EXERCISE DESCRIPTION: Exact copies of the lines from the line containing "Content Marketing Services (63, 1902)" through the last line of the entries below are the whole answer.

STUDY MATERIAL:
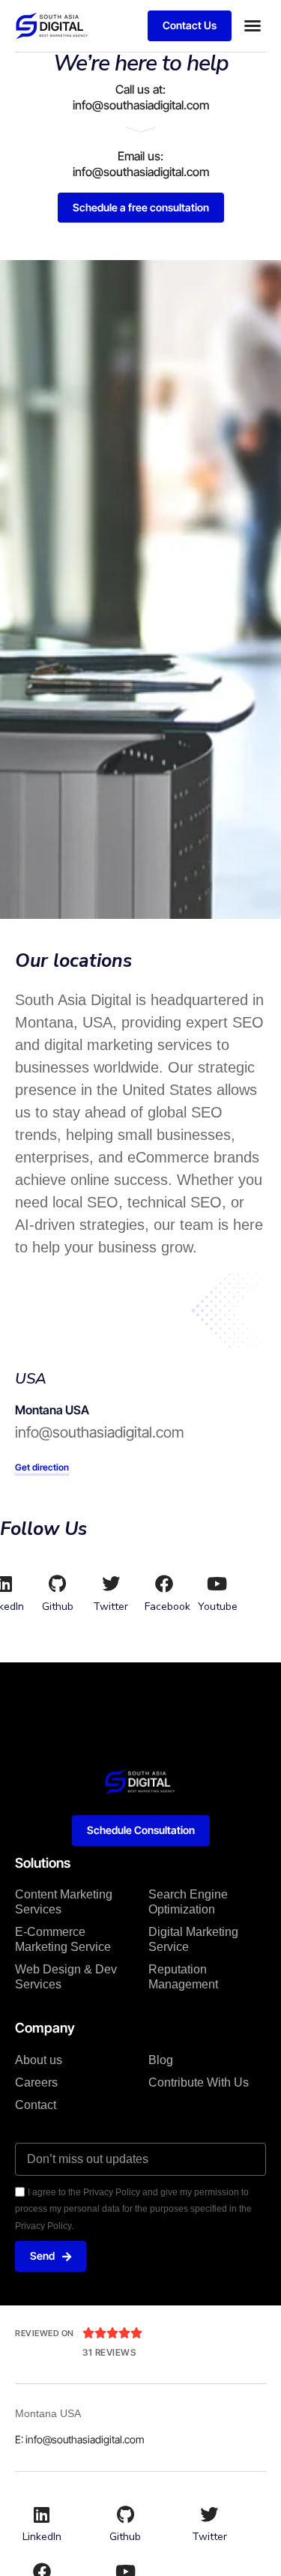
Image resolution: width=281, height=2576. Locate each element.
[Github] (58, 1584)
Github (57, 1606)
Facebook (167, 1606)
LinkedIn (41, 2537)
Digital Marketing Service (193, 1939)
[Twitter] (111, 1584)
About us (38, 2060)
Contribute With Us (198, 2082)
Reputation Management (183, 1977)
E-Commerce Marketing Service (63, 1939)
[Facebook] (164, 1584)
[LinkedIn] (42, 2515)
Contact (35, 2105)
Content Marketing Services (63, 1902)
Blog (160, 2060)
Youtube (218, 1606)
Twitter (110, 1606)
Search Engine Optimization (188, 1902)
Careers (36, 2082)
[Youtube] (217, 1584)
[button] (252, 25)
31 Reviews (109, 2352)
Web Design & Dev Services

REPLY TO THE EXERCISE:
Content Marketing Services (63, 1902)
Blog (160, 2060)
Youtube (218, 1606)
Twitter (110, 1606)
Search Engine Optimization (188, 1902)
Careers (36, 2082)
[Youtube] (217, 1584)
[button] (252, 25)
31 Reviews (109, 2352)
Web Design & Dev Services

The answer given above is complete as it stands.